Jika dokter sudah meresepkan obat GERD, minumlah sesuai anjuran dan bawa persediaan obat yang cukup selama perjalanan.
Obat seperti proton pump inhibitor (PPI) sering diperlukan untuk menjaga produksi asam tetap terkendali.
Segera cari bantuan medis jika muncul nyeri dada berat, muntah darah, sulit menelan, sesak napas, atau nyeri yang terasa berbeda dari biasanya. Ini karena tidak semua nyeri dada saat haji berasal dari lambung.
Haji memang menuntut kesiapan fisik yang besar. Tubuh bekerja lebih keras dibanding aktivitas sehari-hari, termasuk sistem pencernaan. Jadi, jemaah dengan masalah asam lambung cenderung lebih rentan mengalami kekambuhan selama haji, terutama jika kelelahan, kurang tidur, mengalami dehidrasi, dan pola makannya berantakan. Namun, kondisi ini bukan berarti seseorang tidak bisa menjalankan ibadah dengan nyaman.

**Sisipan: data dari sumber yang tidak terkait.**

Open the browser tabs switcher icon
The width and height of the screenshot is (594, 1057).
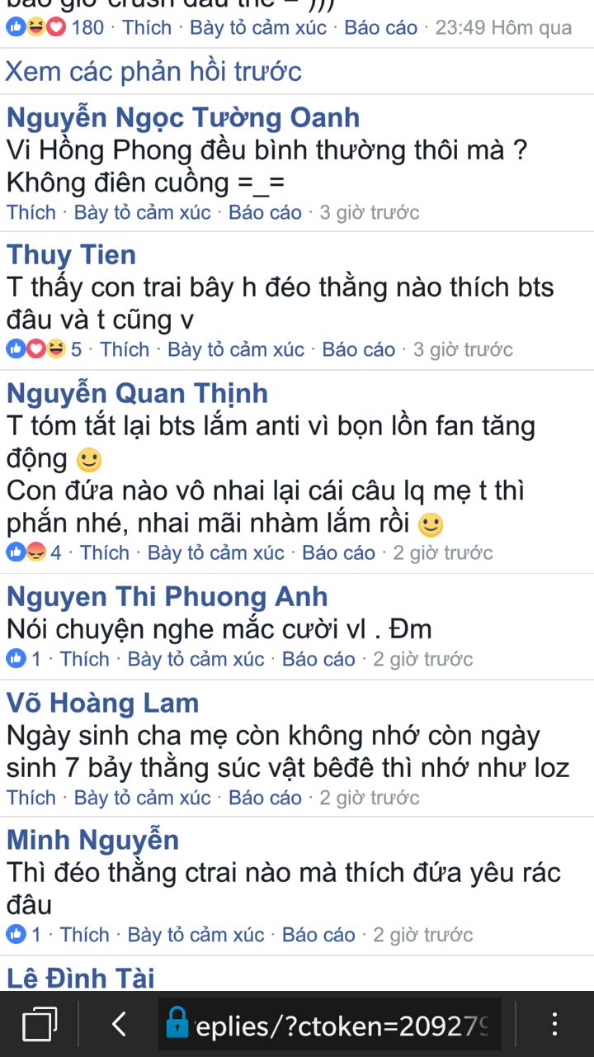40,1025
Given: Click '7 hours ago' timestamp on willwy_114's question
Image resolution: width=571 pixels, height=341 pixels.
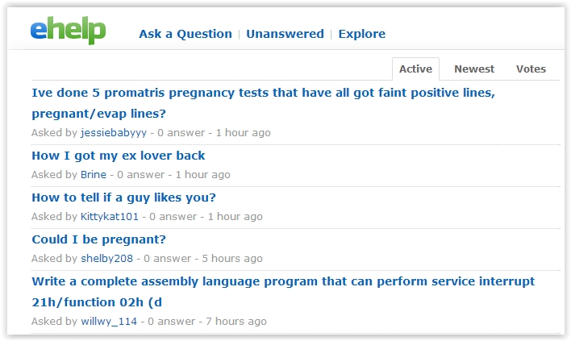Looking at the screenshot, I should [237, 321].
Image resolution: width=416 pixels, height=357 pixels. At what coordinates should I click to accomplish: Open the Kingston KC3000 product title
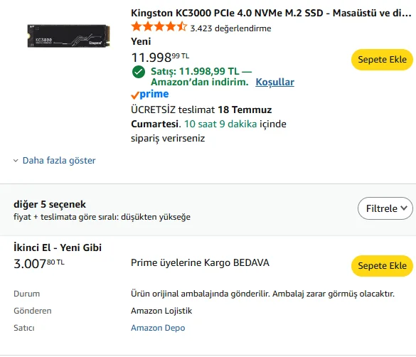click(x=271, y=13)
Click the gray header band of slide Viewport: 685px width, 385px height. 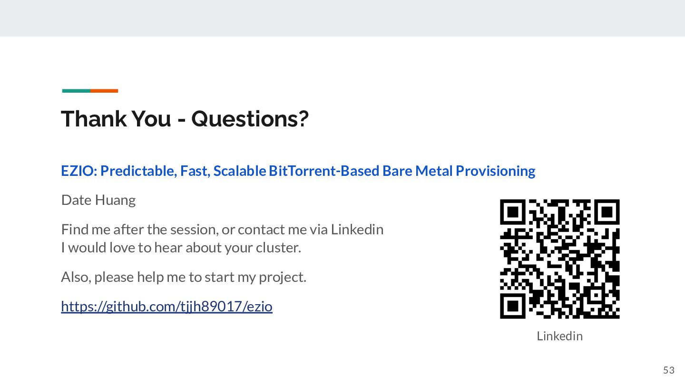coord(343,18)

Dengan persiapan medis yang baik, pola makan lebih teratur, hidrasi cukup, dan pengelolaan energi yang tepat, banyak jemaah dengan GERD dan masalah asam lambung lainnya tetap dapat menjalani ibadah haji dengan aman dan lebih nyaman.
Referensi
National Institute of Diabetes and Digestive and Kidney Diseases. "Acid Reflux (GER & GERD) in Adults." Diakses Mei 2026.
American College of Gastroenterology. "Acid Reflux/GERD." Diakses Mei 2026.
Philip O Katz, Lauren B Gerson, and Marcelo F Vela, “Guidelines for the Diagnosis and Management of Gastroesophageal Reflux Disease,” The American Journal of Gastroenterology 108, no. 3 (February 19, 2013): 308–28, https://doi.org/10.1038/ajg.2012.444.
Fass, Ronnie. “Sleep and Gastroesophageal Reflux Disease (GERD).” International Foundation for Gastrointestinal Disorders, 2012. Diakses Mei 2026.
“Stress and the Gut: Pathophysiology, Clinical Consequences, Diagnostic Approach and Treatment Options,” PubMed, December 1, 2011, https://pubmed.ncbi.nlm.nih.gov/22314561/.
World Health Organization. "Healthy Diet Fact Sheet." Diakses Mei 2026.